Rates of death involving coronavirus among people working in social care continue to be significantly higher than those for the wider working population, according to new figures.
The Office for National Statistics (ONS) said 7,961 deaths involving coronavirus in the working age population – those aged 20 to 64 years – were registered between March 9 and December 28 2020.
A total of 469 COVID-19 deaths among social care staff were registered, with rates of 79.0 deaths per 100,000 males and 35.9 deaths per 100,000 females.
In this group, ‘care workers and home carers’ – defined by the ONS as those working on the frontline in residential, day care and domiciliary care settings – accounted for 74% (347) of the deaths, with 109.9 deaths per 100,000 males (107 deaths) and 47.1 deaths per 100,000 females (240 deaths).
Commenting on the latest statistics, ONS head of health analysis and life events Ben Humberstone said: “Today’s analysis shows that jobs with regular exposure to COVID-19 and those working in close proximity to others continue to have higher COVID-19 death rates when compared with the rest of the working age population.”
The figures do not prove that rates of death are caused directly by differences in employment, however.
Humberstone added: “As the pandemic has progressed, we have learnt more about the disease and the communities it impacts most. There are a complex combination of factors that influence the risk of death; from your age and your ethnicity, where you live and who you live with, to pre-existing health conditions. Our findings do not prove that the rates of death involving COVID-19 are caused by differences in occupational exposure.”
Overall, nearly two-thirds of the 7,961 registered deaths were among men (5,128 deaths).
When looking at a broad range of occupations, men who worked in elementary occupations, including security guards and taxi drivers, (699 deaths), or caring, leisure and other service occupations (258 deaths) had the highest rates of death involving COVID-19, with 66.3 and 64.1 deaths per 100,000 males, respectively.
In women, process, plant and machine operatives (57 deaths) and caring, leisure and other service occupations (460 deaths) had the highest rates of death involving COVID-19, with 33.7 and 27.3 deaths per 100,000 females, respectively.
Dan Shears, director of health, safety and environment at trade union GMB, said: “The deaths of eight thousand working age people is a devastating and bitter milestone that could have been avoided.
“The truth is that the UK was too slow to respond to the outbreak in workplaces.

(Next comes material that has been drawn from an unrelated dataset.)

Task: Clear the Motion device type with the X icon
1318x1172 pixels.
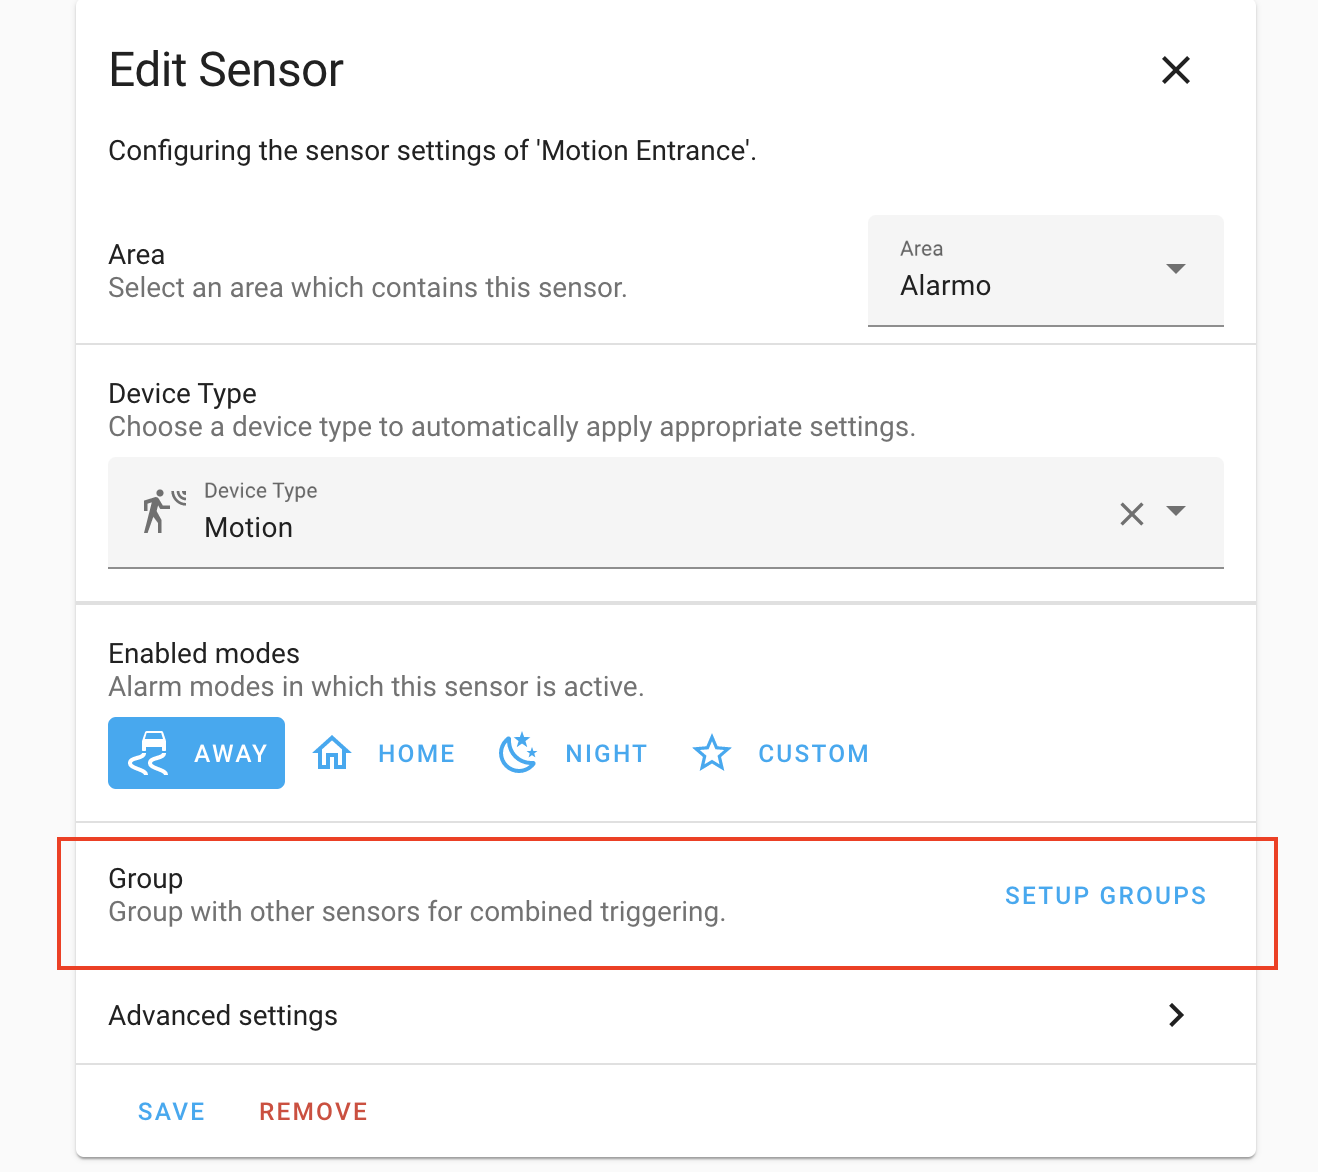Action: pos(1131,513)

The messages from Ministers have been inconsistent, and to date there have been no prosecutions of employers for breaches of regulations relating to coronavirus.”
GMB has previously written to Matt Hancock to demand all NHS and social care workers are given access to full PPE to prevent “thousands more” unnecessary deaths.
Shears added: “Workers are still being forced to use inadequate PPE, and some people are attending work despite being infectious because they cannot afford to self-isolate. These are structural problems that could have been fixed months ago.
“The time for action is now – Ministers and employers must urgently convene with workers’ representatives to address the ongoing and needless risks in workplaces before more lives are lost.”